Jenni: And this road trip ends exactly where we usually end - in the South.
Maze: The South is certainly sending us some mixed feelings lately, Jenni. We actually talked about this about a month ago. But similar to the West and the Southeast, we're continuing to see Arizona and New Mexico take capacity from Western Texas, which is forcing rates to increase. Now out of the larger markets by volume, like Dallas, Fort Worth, and Houston, we are still seeing relatively loosening capacity and this will most likely continue through this week.
Jenni: All right, Maze, well, when you were in New York this past week, I threw the crystal ball back in your hands, good friend. And I know that you took a long drive back to the Atlanta office from our New York office, so you've had a lot of time to think. And that leads me to my question, what is next up for us?
Maze: I really don't think there has been anything to shift my opinion or what the crystal ball is telling me about the market overall. I think we will see rates come off the inflation caused by the past two weeks, but not decline further than what we have seen in the last 45 days. Seasonality will continue to play a factor in what markets are favorable for carriers and for shippers. I know there has been some data around imports starting to pick up, especially on the West Coast, but I don't think there's enough to dictate a change in how the remainder of this year will play out. But obviously, the fourth quarter, or the holiday season in the truckload market, could shift the overall trucking market. But for now, my crystal ball is still shaking out and saying that we are going to remain relatively flat at a national view for the remainder of the year with little volatility outside of the usual volatility caused by things like the 4th of July weekend and Labor Day. Other than that, we don't see much of a big shift in volatility coming from outside factors. But again, as we've dug into multiple times in the last few years, anything can happen, from things like hurricanes to inventory shortages all of a sudden popping up out of nowhere.
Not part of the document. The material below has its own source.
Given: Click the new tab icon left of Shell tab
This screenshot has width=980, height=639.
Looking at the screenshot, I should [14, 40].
Jenni: Well then I guess it's up to our audience to tune in each week and make sure that they're staying up to date on all things freight because as we know, anything can change at the drop of a dime.
Maze: Well, Jenni, this is the 100th time we are signing off and I look forward to 100 more with you.
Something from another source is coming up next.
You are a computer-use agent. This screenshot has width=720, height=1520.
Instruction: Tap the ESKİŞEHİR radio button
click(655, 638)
Jenni: And you as well, Maze. We will see you next week with an all new episode of The Transfix Take Podcast. Until then, as always, drive safely.
DISCLAIMER: All views and opinions expressed in this podcast are those of the speakers and do not necessarily reflect the views or positions of Transfix, Inc. Or any parent companies or affiliates or the companies with which the participants are affiliated and may have been previously disseminated by them. The views and opinions expressed in this podcast are based upon information considered reliable, but neither Transfix, Inc. Nor its affiliates, nor the companies with which the participants are affiliated warrant its completeness or accuracy and it should not be relied upon as such. All views and opinions are subject to change.